QUEIMADA
O fogo tragando a mata
Na voracidade de monstro,
Em labaredas ao vento
Vai varrendo os campos,
Deixando seu excremento
Rastros de destruição
Na terra ferida de morte.
O verde vira cinza,
Arbusto vira carvão,
Na secura do inverno
A sede das chamas.
Árvores esqueléticas
Com seus galhos caquéticos
Assinalam para o céu
Em desespero e prece,
Clamando socorro
Pra sair do inferno.
Quedo-me pasmo,
Impotente, incrédulo
Olhos embaçados,
Negando-se a ver.
Quando a vista se refaz,
Pelas pupilas enfumaçadas
Vai entrando a mais bela imagem
Que meus olhos já alcançaram:
Um intrépido pé de ipê
Sobrevivente das chamas.
Ergue-se majestoso, renascendo das cinzas,
Chamuscado pelas labaredas,
Ainda zonzo pela fumaça,
Lança seu brado, não mais de socorro,
Mas de protesto, de liberdade,
Manifestando a força que a natureza tem,
Mostrando aos humanos
Que parte faz do espetáculo da vida.
A copa florida do mais belo dourado
Enche-se de cor, alegria e graça,
Espalhando a esperança
No cenário lúgubre.
Generosamente, deixa cair suas flores,
Para vestir a terra desnuda
E cicatrizar suas feridas
Sabiamente, lançará seus rebentos,
Para restabelecer a vida
E continuar sendo um símbolo deste País.
*** Ao longo da estrada só se via queimada, árvores carbonizadas, galhos retorcidos, longo trecho de fumaça, cinzas e carvão, fazendo com que meus olhos se acostumassem àquele cenário cinzento. Mas de repente, uma cor diferente relampeia pelas pupilas indignadas e turvas. Paro a alguns metros à frente, volto o carro, e aí meus olhos puderam ver, com nitidez, aquela imagem surpreendente, quase imaginária. Um frondoso pé de ipê, dobrado em flores de um intenso amarelo dourado, bem no meio daquele cenário de destruição.
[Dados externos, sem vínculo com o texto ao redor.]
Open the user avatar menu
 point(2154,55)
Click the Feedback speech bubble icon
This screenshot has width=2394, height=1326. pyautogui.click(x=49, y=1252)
*** Diante da queimada, vem um sentimento misto de incredulidade, indignação, de impotência, de culpa, mas diante daquele espetáculo amarelo, sobressaindo da fumaça, do carvão e das cinzas, o sentimento é de pura emoção, de contentamento e de esperança. É de certeza de que nem tudo está perdido, que a vida sempre continua, apesar da crueldade e da ignorância humana.